What does “cyberspace” or “online” mean today? What is your googlability (“googlability”)? (“Googlability” is the ease with which information is located on the Internet, often through the search engine Google.). How much information about you is accessible in the network? Despite cyber-utopian dreams, such as Ray Kurzweil's, you have not yet fully digitized and immortalized yourself (Kurzweil). But society is moving pretty quickly in this direction. Not only does digital information about the physical world grow at exponential rates, but everyday space also intersects more and more with digital information. Objects that are embedded with their own information, that Bruce Sterling calls “spimes”, will soon suck much of this digital information back into the physical world like a sponge (Sterling 76). Whichever direction digital information is flowing, it grows more pervasive.
Our arrangements of media also move closer to our senses. It is a shift from environmental arrangements to more sensory arrangements. Not that humans haven't already buried their senses. Television, for example, does quite a good job of saturating headspace, even if you don't have a Phillips, widescreen TV with ambient lighting and digital surround-sound. There are many examples of media that engulf our access to the world, and they are even moving steadily into the body, turning us into cyborgs. Increasingly, medical devices like pacemakers and robotic prosthetics replace the mechanics of the nervous system (Haraway 153). I bring these changes to your attention, not to frighten, but to consider their relevance to our understanding of the mind.

Work order A —
Reproduce the cyberspace passage word for word, everything from "Our arrangements of" down to "of the mind.".
Work order B —
Resume the cyberspace passage after its last sentence, carrying its argument forward in the same voice.

Material supplied —
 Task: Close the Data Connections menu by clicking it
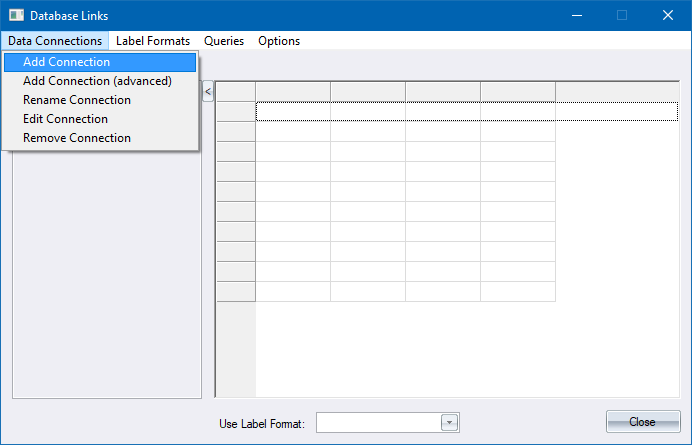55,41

--

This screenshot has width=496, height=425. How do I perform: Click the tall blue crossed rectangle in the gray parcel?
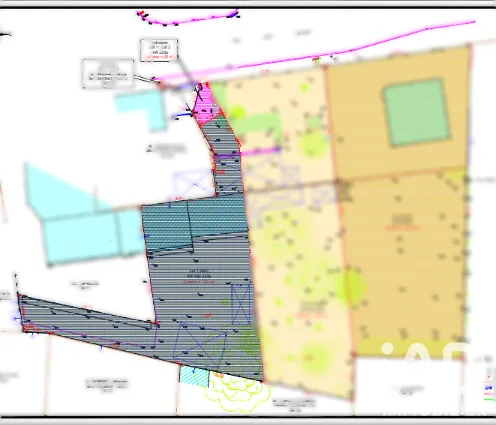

* * *

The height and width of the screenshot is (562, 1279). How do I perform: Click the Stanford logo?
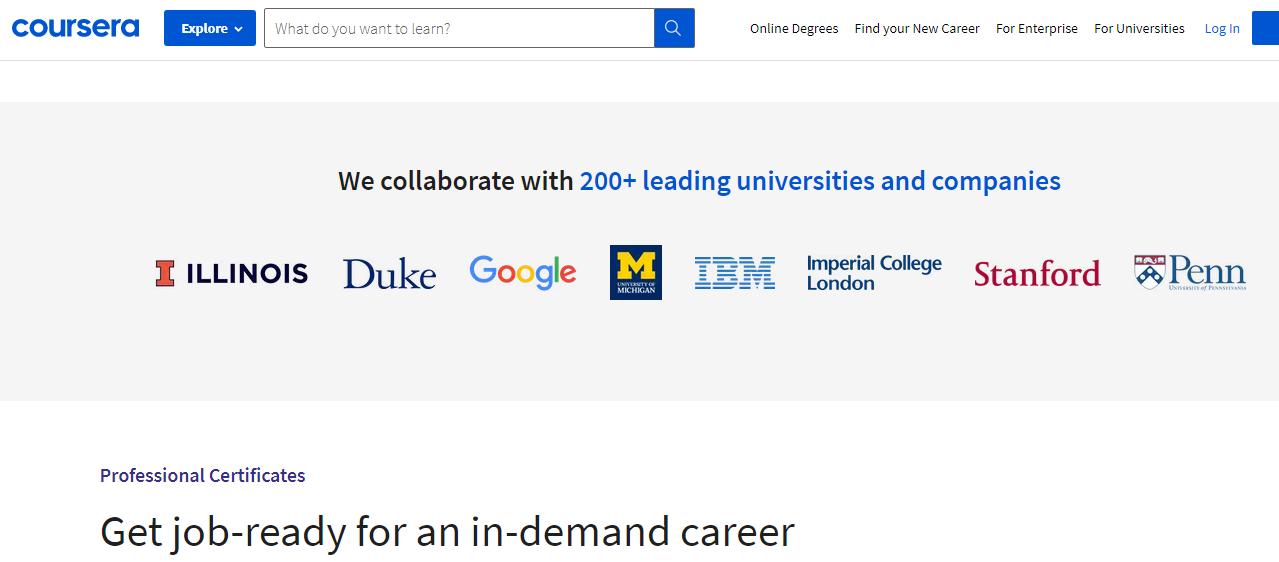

Exercise output A —
Our arrangements of media also move closer to our senses. It is a shift from environmental arrangements to more sensory arrangements. Not that humans haven't already buried their senses. Television, for example, does quite a good job of saturating headspace, even if you don't have a Phillips, widescreen TV with ambient lighting and digital surround-sound. There are many examples of media that engulf our access to the world, and they are even moving steadily into the body, turning us into cyborgs. Increasingly, medical devices like pacemakers and robotic prosthetics replace the mechanics of the nervous system (Haraway 153). I bring these changes to your attention, not to frighten, but to consider their relevance to our understanding of the mind.

Exercise output B —
It may appear that humans know more and more (i.e. progress), but what if media and culture are simply creating an equally stifling buffer to the evolutionary system that shaped the mind? Media can be seen as reality delivery systems that define perception in a neurological kind of way. The more this becomes part of everyday life the more we need to be conscious of the arrangement of media. More open and flexible media arrangements leave room for interpretation and exploration, which humans have evolved to do so well. Understandings of how the mind functions will provide the best clues to designing these media arrangements.
In “The Flocking Party” I create just such an arrangement. I do this in a few ways. One, already discussed, is the narrative structure of the story. It is a narrative environment, which does not pump data into the mind. It allows them to consume this data in ways that make it meaningful, useful, and engaging to them. In another way, I refer to the mind as a subject of the story. The narration continues to return focus back on the mind and how it changes when the engineered virus, “Hebbets”, is introduced. It increases the associative capacity of the mind. “Hebbets” is one prop that is used to stimulate consciousness of the arrangement between neurology and media. It stimulates both fear and excitement about the plausibility of such a technology.